What to do » When you reach the line in the data below that contains "Programs & Resources (608, 136)", please start repeating lines exactly, and stop after the line that contains "Рассчитать стоимость работы (46, 2346)", repeating nothing else.

The data »
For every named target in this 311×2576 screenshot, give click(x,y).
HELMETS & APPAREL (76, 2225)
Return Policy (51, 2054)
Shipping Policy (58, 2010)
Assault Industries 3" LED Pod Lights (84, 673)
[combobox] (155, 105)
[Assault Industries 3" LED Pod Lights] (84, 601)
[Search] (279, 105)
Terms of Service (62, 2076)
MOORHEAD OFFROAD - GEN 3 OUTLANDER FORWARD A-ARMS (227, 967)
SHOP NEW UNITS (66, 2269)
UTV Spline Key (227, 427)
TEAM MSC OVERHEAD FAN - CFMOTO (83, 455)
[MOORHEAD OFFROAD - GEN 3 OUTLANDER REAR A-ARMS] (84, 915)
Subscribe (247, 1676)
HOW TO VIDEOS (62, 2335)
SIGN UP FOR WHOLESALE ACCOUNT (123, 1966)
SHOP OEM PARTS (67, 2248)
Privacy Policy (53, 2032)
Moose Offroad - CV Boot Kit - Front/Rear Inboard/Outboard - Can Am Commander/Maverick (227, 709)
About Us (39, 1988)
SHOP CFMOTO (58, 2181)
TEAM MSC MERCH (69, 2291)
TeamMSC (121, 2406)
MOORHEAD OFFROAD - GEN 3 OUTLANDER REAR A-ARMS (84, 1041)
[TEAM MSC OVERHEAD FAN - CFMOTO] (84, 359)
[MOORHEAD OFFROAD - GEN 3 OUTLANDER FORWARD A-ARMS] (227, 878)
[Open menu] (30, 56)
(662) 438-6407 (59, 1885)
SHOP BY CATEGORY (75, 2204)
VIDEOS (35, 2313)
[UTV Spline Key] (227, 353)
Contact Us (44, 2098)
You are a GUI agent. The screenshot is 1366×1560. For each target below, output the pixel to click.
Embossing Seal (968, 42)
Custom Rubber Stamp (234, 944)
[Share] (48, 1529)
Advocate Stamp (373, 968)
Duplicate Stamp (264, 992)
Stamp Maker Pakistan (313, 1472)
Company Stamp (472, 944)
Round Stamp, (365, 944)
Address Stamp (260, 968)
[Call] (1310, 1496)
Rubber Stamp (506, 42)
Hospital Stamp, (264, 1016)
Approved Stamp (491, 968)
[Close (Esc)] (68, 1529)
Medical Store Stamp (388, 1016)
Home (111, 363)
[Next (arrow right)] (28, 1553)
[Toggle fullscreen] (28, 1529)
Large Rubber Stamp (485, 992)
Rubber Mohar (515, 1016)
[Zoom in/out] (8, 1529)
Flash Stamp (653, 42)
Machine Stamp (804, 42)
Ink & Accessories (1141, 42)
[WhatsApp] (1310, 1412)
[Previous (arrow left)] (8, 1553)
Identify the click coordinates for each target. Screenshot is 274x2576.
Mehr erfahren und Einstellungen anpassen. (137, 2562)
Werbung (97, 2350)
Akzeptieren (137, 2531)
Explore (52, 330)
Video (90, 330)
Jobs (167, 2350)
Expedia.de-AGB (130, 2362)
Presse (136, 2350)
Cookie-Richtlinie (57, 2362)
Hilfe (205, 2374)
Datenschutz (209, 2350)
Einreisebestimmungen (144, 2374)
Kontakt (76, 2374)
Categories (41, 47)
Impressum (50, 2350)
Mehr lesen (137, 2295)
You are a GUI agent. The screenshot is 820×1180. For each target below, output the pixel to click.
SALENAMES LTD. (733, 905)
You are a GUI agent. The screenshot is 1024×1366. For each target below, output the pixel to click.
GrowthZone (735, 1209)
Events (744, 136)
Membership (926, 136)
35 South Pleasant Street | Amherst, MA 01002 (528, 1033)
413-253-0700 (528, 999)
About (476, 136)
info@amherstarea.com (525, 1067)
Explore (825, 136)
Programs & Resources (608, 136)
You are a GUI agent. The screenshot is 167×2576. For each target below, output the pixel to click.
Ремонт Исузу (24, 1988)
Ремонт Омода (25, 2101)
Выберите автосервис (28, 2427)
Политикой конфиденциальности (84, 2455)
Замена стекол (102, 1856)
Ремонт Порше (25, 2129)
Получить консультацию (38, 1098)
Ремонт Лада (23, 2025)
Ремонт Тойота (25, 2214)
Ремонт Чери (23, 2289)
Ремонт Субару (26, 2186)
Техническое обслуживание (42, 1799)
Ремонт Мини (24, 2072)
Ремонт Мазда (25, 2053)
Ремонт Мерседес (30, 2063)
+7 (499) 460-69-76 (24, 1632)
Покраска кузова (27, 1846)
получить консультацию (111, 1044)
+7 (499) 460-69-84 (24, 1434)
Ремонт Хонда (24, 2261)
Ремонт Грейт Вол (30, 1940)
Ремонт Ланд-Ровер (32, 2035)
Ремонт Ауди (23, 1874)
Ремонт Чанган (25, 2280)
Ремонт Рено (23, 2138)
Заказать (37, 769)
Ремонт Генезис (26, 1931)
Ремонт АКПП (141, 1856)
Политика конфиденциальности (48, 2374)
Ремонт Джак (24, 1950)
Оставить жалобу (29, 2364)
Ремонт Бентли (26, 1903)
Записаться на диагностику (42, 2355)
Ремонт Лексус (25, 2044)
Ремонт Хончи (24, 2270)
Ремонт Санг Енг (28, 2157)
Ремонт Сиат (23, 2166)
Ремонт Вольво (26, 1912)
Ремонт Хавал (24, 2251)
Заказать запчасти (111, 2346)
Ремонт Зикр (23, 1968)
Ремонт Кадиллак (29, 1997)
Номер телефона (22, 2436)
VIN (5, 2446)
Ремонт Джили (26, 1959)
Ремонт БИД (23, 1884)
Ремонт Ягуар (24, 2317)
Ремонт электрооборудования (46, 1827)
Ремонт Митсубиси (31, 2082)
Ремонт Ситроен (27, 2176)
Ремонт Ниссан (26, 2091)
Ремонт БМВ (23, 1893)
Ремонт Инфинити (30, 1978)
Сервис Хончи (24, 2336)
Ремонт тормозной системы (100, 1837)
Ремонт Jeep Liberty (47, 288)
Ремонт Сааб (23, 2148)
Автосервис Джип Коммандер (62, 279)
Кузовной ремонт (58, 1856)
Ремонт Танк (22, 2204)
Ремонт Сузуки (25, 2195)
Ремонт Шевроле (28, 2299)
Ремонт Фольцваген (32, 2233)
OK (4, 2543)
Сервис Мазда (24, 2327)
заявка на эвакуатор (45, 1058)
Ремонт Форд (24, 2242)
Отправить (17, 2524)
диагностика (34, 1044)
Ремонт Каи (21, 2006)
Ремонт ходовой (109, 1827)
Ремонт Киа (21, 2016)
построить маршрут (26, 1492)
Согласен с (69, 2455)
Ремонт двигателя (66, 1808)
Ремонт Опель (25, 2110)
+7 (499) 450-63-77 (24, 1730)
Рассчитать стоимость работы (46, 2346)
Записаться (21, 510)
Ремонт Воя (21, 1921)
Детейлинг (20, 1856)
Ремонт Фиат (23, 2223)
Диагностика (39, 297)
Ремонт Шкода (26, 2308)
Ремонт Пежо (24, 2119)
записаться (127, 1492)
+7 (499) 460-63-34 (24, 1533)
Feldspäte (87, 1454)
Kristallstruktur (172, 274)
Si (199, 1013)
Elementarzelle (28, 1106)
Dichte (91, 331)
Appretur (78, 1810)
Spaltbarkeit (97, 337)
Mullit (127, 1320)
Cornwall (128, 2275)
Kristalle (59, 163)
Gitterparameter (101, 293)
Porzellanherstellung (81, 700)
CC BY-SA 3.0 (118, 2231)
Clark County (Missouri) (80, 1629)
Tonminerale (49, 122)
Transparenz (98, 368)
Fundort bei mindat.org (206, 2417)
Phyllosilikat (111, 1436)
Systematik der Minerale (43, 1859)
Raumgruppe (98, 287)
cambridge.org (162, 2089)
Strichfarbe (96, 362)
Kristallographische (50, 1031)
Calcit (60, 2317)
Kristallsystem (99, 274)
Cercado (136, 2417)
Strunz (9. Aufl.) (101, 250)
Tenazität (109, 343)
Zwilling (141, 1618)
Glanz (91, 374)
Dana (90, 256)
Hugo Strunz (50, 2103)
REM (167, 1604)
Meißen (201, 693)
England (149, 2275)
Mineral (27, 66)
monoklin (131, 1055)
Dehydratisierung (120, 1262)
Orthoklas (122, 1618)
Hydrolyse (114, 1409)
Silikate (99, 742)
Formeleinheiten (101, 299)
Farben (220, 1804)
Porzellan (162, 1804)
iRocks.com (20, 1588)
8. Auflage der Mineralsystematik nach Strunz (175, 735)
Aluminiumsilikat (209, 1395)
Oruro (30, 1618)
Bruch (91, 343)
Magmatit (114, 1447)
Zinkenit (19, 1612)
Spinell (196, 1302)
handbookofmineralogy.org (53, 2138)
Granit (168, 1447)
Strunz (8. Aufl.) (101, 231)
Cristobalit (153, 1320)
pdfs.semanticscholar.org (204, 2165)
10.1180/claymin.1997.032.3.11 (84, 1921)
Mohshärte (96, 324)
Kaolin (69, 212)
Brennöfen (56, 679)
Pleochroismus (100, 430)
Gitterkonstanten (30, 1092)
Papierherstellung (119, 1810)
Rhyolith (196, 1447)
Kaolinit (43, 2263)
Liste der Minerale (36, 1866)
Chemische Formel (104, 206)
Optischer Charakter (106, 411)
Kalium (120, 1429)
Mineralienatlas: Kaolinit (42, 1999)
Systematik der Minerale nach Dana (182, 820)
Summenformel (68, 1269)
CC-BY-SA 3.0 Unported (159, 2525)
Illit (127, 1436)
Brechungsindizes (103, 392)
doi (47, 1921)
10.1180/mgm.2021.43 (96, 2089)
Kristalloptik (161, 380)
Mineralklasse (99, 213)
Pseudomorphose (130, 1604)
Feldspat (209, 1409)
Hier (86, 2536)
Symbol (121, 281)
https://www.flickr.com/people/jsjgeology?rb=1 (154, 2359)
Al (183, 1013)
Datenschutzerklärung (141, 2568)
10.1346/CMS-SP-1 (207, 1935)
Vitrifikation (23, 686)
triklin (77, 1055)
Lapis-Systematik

Response »
Programs & Resources (608, 136)
You are a GUI agent. The screenshot is 167×2576. For each target below, output the pixel to click.
Ремонт Исузу (24, 1988)
Ремонт Омода (25, 2101)
Выберите автосервис (28, 2427)
Политикой конфиденциальности (84, 2455)
Замена стекол (102, 1856)
Ремонт Порше (25, 2129)
Получить консультацию (38, 1098)
Ремонт Лада (23, 2025)
Ремонт Тойота (25, 2214)
Ремонт Чери (23, 2289)
Ремонт Субару (26, 2186)
Техническое обслуживание (42, 1799)
Ремонт Мини (24, 2072)
Ремонт Мазда (25, 2053)
Ремонт Мерседес (30, 2063)
+7 (499) 460-69-76 (24, 1632)
Покраска кузова (27, 1846)
получить консультацию (111, 1044)
+7 (499) 460-69-84 (24, 1434)
Ремонт Хонда (24, 2261)
Ремонт Грейт Вол (30, 1940)
Ремонт Ланд-Ровер (32, 2035)
Ремонт Ауди (23, 1874)
Ремонт Чанган (25, 2280)
Ремонт Рено (23, 2138)
Заказать (37, 769)
Ремонт Генезис (26, 1931)
Ремонт АКПП (141, 1856)
Политика конфиденциальности (48, 2374)
Ремонт Джак (24, 1950)
Оставить жалобу (29, 2364)
Ремонт Бентли (26, 1903)
Записаться на диагностику (42, 2355)
Ремонт Лексус (25, 2044)
Ремонт Хончи (24, 2270)
Ремонт Санг Енг (28, 2157)
Ремонт Сиат (23, 2166)
Ремонт Вольво (26, 1912)
Ремонт Хавал (24, 2251)
Заказать запчасти (111, 2346)
Ремонт Зикр (23, 1968)
Ремонт Кадиллак (29, 1997)
Номер телефона (22, 2436)
VIN (5, 2446)
Ремонт Джили (26, 1959)
Ремонт БИД (23, 1884)
Ремонт Ягуар (24, 2317)
Ремонт электрооборудования (46, 1827)
Ремонт Митсубиси (31, 2082)
Ремонт Ситроен (27, 2176)
Ремонт Ниссан (26, 2091)
Ремонт БМВ (23, 1893)
Ремонт Инфинити (30, 1978)
Сервис Хончи (24, 2336)
Ремонт тормозной системы (100, 1837)
Ремонт Jeep Liberty (47, 288)
Ремонт Сааб (23, 2148)
Автосервис Джип Коммандер (62, 279)
Кузовной ремонт (58, 1856)
Ремонт Танк (22, 2204)
Ремонт Сузуки (25, 2195)
Ремонт Шевроле (28, 2299)
Ремонт Фольцваген (32, 2233)
OK (4, 2543)
Сервис Мазда (24, 2327)
заявка на эвакуатор (45, 1058)
Ремонт Форд (24, 2242)
Отправить (17, 2524)
диагностика (34, 1044)
Ремонт Каи (21, 2006)
Ремонт ходовой (109, 1827)
Ремонт Киа (21, 2016)
построить маршрут (26, 1492)
Согласен с (69, 2455)
Ремонт двигателя (66, 1808)
Ремонт Опель (25, 2110)
+7 (499) 450-63-77 (24, 1730)
Рассчитать стоимость работы (46, 2346)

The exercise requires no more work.